Магомет Шаттуев был лидером двойки из команды «Базардюзи». Он передал заявку месяц назад по факсу через своего представителя в Нальчике. Два альпиниста в одной связке намеревались в первых числах марта пройти траверсом несколько вершин. Я пытался вспомнить фамилию второго альпиниста. Звали его, кажется, Богдан, а фамилия была украинская. Какая-то легкомысленная фамилия, с юморным смыслом…
Я спрятал документы себе в нагрудный карман.
– Ну! – уже теряя терпение, дернулся Тенгиз. – Что ты размазываешь сало по сковородке?
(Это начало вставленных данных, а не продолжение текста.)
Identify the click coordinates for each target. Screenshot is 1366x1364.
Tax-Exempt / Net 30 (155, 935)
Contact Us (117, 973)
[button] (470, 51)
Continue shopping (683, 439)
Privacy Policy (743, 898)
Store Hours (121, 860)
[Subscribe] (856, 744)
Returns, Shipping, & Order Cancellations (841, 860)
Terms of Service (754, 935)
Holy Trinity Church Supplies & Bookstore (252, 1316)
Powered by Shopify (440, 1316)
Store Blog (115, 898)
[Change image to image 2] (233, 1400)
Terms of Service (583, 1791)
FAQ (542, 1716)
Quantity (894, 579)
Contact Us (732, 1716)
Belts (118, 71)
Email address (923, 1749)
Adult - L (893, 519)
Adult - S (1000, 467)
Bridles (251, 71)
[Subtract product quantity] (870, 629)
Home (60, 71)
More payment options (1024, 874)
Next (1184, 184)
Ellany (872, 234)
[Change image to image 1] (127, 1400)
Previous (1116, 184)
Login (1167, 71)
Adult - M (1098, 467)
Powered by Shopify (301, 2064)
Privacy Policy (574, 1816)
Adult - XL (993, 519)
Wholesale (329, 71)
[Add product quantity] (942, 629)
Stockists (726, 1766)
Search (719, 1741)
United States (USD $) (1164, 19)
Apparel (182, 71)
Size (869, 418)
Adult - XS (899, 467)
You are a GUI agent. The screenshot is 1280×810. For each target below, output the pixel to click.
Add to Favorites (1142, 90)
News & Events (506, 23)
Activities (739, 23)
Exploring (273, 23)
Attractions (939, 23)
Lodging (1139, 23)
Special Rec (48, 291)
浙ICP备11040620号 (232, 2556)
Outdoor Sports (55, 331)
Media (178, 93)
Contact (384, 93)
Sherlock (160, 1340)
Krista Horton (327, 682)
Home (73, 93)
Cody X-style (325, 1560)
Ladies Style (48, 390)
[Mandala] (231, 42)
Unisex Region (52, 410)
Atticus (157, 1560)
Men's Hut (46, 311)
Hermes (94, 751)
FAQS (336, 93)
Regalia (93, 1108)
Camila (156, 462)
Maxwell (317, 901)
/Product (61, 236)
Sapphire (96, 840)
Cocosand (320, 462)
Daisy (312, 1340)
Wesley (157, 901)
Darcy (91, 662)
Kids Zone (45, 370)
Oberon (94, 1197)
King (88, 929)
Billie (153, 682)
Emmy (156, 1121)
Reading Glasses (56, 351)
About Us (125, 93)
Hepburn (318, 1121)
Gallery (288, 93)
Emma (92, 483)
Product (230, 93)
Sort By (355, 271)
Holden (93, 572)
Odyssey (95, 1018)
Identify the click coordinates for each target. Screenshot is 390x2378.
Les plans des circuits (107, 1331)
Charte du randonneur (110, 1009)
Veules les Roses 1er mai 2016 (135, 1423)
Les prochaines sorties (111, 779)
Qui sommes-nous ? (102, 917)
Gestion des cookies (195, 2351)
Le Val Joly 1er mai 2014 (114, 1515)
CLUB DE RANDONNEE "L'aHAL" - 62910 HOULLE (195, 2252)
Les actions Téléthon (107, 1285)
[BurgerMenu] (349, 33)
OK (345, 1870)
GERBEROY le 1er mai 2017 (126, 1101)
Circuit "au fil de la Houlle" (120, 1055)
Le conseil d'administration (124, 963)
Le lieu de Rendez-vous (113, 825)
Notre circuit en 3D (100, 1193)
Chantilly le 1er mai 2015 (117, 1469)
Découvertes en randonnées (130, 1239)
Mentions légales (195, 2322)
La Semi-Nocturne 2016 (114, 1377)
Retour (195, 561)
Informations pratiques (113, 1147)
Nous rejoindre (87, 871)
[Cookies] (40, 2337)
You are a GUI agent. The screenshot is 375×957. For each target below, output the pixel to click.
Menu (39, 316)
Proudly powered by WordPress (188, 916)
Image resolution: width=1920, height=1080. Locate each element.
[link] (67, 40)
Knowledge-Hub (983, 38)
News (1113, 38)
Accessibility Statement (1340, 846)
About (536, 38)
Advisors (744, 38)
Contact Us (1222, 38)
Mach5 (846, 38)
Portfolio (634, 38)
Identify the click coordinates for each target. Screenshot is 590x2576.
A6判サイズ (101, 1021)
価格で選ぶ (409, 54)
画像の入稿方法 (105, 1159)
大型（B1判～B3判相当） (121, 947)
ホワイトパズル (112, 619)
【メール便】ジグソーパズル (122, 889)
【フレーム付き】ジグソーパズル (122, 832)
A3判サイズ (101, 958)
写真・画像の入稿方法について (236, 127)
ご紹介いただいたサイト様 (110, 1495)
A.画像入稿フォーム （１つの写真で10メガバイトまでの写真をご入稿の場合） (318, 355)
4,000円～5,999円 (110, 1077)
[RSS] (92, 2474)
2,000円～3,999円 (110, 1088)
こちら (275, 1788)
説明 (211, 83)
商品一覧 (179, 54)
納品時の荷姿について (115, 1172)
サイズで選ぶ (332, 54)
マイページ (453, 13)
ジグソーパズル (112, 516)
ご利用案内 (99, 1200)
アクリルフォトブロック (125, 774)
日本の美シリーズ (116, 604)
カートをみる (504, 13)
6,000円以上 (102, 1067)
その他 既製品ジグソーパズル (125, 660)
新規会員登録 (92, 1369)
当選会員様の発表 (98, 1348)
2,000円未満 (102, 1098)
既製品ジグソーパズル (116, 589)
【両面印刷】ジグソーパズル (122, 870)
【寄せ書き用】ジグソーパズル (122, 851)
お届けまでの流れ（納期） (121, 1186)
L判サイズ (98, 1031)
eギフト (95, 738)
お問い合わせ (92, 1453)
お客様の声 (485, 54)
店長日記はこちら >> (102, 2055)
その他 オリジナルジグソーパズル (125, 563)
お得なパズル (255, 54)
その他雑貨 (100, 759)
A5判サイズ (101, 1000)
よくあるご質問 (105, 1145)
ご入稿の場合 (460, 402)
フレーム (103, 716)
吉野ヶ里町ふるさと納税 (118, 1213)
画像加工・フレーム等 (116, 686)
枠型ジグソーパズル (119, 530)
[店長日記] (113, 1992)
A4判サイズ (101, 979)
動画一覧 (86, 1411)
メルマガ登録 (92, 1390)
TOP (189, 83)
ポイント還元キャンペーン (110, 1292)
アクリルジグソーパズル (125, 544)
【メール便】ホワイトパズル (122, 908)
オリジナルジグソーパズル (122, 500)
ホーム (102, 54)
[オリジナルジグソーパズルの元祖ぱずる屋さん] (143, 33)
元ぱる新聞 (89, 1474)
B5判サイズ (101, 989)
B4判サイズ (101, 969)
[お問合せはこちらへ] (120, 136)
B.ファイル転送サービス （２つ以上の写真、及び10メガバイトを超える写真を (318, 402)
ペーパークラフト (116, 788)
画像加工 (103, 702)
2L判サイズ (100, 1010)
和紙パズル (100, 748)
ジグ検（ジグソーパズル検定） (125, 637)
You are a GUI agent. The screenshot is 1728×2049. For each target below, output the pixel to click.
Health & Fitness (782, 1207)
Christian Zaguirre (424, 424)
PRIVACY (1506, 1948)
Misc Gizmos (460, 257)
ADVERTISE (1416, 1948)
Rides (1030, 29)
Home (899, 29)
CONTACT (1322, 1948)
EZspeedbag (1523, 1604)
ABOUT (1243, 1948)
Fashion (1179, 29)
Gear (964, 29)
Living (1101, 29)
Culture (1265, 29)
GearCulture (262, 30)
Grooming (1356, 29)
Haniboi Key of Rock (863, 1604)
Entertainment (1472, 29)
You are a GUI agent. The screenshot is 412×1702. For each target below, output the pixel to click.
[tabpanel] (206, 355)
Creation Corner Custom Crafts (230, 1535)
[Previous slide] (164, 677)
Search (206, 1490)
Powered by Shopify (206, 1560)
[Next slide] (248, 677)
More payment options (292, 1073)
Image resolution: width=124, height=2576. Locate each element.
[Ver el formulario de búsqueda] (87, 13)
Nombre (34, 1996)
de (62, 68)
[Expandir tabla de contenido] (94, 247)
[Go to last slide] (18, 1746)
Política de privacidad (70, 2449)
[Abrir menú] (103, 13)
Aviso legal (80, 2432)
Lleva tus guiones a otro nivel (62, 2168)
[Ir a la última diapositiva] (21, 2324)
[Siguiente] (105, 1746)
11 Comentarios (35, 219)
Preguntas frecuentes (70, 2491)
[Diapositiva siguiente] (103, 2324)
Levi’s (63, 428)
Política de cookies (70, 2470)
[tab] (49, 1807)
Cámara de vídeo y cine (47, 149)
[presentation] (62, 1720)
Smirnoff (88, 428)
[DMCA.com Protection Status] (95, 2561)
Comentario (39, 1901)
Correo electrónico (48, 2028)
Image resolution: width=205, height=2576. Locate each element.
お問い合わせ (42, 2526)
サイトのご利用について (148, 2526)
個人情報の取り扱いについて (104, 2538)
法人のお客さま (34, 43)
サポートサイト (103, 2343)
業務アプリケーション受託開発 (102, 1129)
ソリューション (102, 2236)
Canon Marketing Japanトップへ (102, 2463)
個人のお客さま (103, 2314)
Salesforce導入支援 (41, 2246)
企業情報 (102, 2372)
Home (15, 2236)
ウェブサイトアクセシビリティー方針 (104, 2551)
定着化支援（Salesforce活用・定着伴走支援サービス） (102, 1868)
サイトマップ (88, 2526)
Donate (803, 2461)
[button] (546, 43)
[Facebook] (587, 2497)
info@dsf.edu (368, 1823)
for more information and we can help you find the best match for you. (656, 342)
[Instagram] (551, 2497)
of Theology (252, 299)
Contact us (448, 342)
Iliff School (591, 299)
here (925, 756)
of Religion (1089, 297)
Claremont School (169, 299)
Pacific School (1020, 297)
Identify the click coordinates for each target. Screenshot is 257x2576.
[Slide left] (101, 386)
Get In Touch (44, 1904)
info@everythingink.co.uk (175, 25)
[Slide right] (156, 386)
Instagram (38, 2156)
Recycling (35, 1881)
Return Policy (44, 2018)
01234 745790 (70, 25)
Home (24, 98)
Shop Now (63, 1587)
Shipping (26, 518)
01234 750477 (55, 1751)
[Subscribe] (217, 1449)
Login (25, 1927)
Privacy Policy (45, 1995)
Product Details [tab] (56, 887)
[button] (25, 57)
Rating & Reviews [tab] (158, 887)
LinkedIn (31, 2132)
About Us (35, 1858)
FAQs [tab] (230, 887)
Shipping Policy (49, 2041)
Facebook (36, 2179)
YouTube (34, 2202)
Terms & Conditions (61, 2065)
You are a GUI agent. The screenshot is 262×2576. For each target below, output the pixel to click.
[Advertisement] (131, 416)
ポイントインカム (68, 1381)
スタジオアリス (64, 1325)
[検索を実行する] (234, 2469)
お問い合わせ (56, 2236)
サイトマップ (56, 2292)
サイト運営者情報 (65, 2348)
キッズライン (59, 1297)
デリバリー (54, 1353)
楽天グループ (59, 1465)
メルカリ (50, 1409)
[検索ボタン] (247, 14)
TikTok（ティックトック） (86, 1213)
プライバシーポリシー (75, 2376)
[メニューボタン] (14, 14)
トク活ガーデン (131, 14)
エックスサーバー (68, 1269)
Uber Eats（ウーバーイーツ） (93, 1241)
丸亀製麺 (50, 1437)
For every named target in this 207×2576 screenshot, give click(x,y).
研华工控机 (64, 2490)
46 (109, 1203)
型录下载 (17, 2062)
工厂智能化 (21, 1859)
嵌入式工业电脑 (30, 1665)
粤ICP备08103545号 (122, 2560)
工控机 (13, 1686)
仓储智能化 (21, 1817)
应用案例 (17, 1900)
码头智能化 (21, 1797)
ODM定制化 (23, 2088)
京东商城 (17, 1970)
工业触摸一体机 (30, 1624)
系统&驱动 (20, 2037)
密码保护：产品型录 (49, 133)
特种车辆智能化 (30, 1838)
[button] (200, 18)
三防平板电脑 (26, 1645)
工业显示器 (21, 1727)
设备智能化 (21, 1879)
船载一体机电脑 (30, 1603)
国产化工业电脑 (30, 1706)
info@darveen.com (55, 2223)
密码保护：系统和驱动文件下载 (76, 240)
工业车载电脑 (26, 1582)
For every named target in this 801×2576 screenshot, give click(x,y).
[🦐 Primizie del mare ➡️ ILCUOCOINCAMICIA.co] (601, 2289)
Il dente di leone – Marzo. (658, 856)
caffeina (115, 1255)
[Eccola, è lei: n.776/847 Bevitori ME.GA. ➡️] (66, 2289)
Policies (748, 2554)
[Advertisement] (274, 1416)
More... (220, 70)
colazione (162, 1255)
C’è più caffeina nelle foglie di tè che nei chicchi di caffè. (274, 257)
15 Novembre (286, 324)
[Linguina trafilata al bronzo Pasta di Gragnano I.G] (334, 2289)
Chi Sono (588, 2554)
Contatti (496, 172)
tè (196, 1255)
Чьи это бумажки? Что у тебя с лицом?
– С бумажками все ясно, – ответил я. – Не ясно другое: для чего они понадобились этому суслику? – И я кивнул в сторону Глушкова.
Я взял Тенгиза за локоть.
– Постарайся не распространяться об этих документах.
– Ясно дело! – загудел Тенгиз, разворачивая ладони. – Могила! Скорее язык сожру!
Когда я упаковывал себя в спальник, плотнее прижимаясь к Мэд, то неожиданно поймал себя на той мысли, что во всей этой странной компании более всего доверяю Илоне и Тенгизу.